Try it
Once you find the line with "06/08 - 06/15 (286, 557)" in the entries below, return exactly every line from it through the line with "10/12 - 10/19 (286, 437)".

**** The data ****

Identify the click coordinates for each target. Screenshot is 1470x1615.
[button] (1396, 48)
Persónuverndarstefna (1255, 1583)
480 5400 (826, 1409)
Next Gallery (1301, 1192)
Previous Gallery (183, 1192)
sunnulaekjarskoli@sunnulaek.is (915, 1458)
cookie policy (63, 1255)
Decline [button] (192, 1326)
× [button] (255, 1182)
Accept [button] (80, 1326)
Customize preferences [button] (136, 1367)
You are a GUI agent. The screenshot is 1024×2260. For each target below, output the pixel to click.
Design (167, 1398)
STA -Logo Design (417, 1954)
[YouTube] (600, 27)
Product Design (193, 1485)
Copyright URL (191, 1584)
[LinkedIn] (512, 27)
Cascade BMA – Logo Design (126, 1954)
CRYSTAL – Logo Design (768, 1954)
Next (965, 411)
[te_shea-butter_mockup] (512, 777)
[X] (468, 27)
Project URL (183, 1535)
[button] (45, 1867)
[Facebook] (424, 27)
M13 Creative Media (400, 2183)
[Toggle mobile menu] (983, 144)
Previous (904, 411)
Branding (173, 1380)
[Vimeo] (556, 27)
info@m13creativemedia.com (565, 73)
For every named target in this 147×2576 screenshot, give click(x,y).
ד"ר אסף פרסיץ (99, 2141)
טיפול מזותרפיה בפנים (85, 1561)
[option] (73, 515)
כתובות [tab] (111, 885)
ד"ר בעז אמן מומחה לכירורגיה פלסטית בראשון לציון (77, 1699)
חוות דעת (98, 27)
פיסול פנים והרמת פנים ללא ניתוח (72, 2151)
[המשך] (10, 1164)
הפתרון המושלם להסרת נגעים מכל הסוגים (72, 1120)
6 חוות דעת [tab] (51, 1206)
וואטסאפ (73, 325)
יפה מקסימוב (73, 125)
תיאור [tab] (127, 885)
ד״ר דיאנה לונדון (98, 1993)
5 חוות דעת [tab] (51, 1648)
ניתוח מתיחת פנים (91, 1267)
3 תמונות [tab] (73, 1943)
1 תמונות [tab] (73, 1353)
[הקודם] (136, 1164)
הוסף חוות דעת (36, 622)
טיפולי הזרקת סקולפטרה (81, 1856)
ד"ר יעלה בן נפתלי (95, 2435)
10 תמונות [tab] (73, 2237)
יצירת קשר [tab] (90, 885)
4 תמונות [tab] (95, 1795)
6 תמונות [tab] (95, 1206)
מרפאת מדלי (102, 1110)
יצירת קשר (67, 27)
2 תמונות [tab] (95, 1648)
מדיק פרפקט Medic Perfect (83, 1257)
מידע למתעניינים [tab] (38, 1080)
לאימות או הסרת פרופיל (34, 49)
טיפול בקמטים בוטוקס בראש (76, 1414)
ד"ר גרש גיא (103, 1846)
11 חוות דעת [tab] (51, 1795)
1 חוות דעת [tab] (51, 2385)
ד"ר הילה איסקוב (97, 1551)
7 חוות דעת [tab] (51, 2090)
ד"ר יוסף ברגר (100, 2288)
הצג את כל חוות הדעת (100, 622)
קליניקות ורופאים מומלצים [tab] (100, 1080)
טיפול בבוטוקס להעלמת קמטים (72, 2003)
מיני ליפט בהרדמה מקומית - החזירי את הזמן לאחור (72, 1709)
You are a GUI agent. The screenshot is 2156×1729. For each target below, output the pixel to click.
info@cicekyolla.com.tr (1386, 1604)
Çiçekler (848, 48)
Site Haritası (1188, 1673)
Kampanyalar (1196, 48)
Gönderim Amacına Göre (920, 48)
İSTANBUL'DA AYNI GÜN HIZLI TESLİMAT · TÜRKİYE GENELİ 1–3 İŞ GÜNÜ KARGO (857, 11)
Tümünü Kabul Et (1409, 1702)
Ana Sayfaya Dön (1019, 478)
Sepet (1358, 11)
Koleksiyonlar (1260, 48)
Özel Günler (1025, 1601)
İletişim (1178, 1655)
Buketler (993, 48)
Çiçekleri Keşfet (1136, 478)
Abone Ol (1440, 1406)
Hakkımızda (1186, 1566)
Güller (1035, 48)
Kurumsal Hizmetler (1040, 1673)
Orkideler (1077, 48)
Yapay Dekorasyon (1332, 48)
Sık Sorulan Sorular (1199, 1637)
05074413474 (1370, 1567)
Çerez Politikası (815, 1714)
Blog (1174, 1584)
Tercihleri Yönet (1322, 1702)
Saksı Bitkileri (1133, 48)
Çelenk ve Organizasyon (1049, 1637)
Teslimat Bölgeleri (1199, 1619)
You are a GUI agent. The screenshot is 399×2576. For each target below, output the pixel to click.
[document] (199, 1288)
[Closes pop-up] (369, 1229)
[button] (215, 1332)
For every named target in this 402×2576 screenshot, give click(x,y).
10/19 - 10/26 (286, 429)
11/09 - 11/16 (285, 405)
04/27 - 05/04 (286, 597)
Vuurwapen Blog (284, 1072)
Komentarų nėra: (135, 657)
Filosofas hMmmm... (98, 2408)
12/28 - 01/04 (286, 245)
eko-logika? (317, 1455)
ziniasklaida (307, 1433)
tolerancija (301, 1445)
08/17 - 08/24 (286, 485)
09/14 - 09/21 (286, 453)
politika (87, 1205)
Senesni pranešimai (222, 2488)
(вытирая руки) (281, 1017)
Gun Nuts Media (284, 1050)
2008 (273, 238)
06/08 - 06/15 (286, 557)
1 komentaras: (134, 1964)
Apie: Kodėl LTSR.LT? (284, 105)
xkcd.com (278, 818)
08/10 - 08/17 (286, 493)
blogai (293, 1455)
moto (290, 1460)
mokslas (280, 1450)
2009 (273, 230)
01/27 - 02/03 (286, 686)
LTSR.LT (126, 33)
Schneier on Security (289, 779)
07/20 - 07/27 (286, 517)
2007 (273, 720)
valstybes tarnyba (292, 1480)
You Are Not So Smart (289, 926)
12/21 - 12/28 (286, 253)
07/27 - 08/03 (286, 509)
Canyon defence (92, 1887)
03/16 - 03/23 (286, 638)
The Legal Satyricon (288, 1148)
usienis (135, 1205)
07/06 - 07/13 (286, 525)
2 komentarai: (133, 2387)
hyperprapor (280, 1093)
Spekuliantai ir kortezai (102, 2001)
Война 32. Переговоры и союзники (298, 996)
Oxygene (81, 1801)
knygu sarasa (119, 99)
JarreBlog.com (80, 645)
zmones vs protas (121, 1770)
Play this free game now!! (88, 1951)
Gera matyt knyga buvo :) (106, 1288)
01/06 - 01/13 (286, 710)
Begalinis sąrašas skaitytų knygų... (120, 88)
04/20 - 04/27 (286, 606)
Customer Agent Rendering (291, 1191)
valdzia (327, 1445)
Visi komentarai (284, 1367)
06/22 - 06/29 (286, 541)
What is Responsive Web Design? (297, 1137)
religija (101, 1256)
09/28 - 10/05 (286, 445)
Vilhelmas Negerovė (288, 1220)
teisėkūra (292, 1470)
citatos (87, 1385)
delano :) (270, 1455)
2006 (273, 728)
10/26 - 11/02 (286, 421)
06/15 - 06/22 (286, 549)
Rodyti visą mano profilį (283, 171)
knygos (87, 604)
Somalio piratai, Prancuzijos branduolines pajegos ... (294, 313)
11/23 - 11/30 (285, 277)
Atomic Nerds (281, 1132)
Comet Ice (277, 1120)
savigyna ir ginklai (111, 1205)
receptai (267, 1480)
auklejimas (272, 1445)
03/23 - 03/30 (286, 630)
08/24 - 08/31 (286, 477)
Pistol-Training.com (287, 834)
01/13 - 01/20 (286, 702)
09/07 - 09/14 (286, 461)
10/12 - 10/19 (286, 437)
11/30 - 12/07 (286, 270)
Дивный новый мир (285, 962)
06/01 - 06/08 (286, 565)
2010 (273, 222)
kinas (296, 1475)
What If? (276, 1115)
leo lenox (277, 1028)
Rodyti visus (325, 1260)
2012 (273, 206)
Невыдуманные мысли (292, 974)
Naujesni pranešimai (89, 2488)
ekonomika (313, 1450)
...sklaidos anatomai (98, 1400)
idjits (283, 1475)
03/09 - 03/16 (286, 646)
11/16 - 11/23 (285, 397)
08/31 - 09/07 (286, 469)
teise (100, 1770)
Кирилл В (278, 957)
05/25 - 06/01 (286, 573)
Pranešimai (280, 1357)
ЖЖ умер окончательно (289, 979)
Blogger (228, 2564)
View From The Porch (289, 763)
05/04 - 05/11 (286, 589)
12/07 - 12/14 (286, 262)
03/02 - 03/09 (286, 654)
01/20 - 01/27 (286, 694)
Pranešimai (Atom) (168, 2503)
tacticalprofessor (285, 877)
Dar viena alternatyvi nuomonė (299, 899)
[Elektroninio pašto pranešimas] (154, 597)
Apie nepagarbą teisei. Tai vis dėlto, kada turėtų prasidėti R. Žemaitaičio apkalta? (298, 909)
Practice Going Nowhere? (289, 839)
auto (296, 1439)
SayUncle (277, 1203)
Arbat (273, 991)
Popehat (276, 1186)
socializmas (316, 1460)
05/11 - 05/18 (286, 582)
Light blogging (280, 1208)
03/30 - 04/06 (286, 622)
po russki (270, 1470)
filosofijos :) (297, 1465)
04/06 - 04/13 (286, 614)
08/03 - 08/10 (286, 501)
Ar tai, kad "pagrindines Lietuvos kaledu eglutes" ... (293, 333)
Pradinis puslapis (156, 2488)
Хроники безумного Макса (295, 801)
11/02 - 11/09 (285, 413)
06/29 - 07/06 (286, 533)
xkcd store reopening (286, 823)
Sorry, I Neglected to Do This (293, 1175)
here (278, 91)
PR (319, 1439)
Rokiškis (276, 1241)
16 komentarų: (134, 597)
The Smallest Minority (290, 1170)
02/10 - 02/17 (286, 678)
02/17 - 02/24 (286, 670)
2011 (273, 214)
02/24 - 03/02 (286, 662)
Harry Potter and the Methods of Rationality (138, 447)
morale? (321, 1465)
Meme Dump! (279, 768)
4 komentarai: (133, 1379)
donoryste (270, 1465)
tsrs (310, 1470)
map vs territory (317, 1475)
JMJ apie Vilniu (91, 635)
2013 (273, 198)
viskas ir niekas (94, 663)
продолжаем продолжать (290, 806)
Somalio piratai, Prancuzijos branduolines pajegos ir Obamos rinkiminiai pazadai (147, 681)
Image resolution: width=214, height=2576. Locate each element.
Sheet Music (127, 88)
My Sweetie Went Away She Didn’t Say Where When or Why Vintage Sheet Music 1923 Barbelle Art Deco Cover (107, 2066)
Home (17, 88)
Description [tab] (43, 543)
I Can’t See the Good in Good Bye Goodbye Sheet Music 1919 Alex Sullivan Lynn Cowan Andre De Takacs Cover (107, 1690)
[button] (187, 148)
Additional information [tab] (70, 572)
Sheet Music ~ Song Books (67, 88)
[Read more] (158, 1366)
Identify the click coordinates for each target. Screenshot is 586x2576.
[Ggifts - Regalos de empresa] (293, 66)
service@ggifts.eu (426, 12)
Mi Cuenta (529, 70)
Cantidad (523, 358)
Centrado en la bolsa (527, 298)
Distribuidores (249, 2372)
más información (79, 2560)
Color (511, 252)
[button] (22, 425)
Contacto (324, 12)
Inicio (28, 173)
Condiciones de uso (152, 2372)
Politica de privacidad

****

Your response
06/08 - 06/15 (286, 557)
1 komentaras: (134, 1964)
Apie: Kodėl LTSR.LT? (284, 105)
xkcd.com (278, 818)
08/10 - 08/17 (286, 493)
blogai (293, 1455)
moto (290, 1460)
mokslas (280, 1450)
2009 (273, 230)
01/27 - 02/03 (286, 686)
LTSR.LT (126, 33)
Schneier on Security (289, 779)
07/20 - 07/27 (286, 517)
2007 (273, 720)
valstybes tarnyba (292, 1480)
You Are Not So Smart (289, 926)
12/21 - 12/28 (286, 253)
07/27 - 08/03 (286, 509)
Canyon defence (92, 1887)
03/16 - 03/23 (286, 638)
The Legal Satyricon (288, 1148)
usienis (135, 1205)
07/06 - 07/13 (286, 525)
2 komentarai: (133, 2387)
hyperprapor (280, 1093)
Spekuliantai ir kortezai (102, 2001)
Война 32. Переговоры и союзники (298, 996)
Oxygene (81, 1801)
knygu sarasa (119, 99)
JarreBlog.com (80, 645)
zmones vs protas (121, 1770)
Play this free game now!! (88, 1951)
Gera matyt knyga buvo :) (106, 1288)
01/06 - 01/13 (286, 710)
Begalinis sąrašas skaitytų knygų... (120, 88)
04/20 - 04/27 (286, 606)
Customer Agent Rendering (291, 1191)
valdzia (327, 1445)
Visi komentarai (284, 1367)
06/22 - 06/29 (286, 541)
What is Responsive Web Design? (297, 1137)
religija (101, 1256)
09/28 - 10/05 (286, 445)
Vilhelmas Negerovė (288, 1220)
teisėkūra (292, 1470)
citatos (87, 1385)
delano :) (270, 1455)
2006 (273, 728)
10/26 - 11/02 (286, 421)
06/15 - 06/22 (286, 549)
Rodyti visą mano profilį (283, 171)
knygos (87, 604)
Somalio piratai, Prancuzijos branduolines pajegos ... (294, 313)
11/23 - 11/30 (285, 277)
Atomic Nerds (281, 1132)
Comet Ice (277, 1120)
savigyna ir ginklai (111, 1205)
receptai (267, 1480)
auklejimas (272, 1445)
03/23 - 03/30 (286, 630)
08/24 - 08/31 (286, 477)
Pistol-Training.com (287, 834)
01/13 - 01/20 (286, 702)
09/07 - 09/14 (286, 461)
10/12 - 10/19 (286, 437)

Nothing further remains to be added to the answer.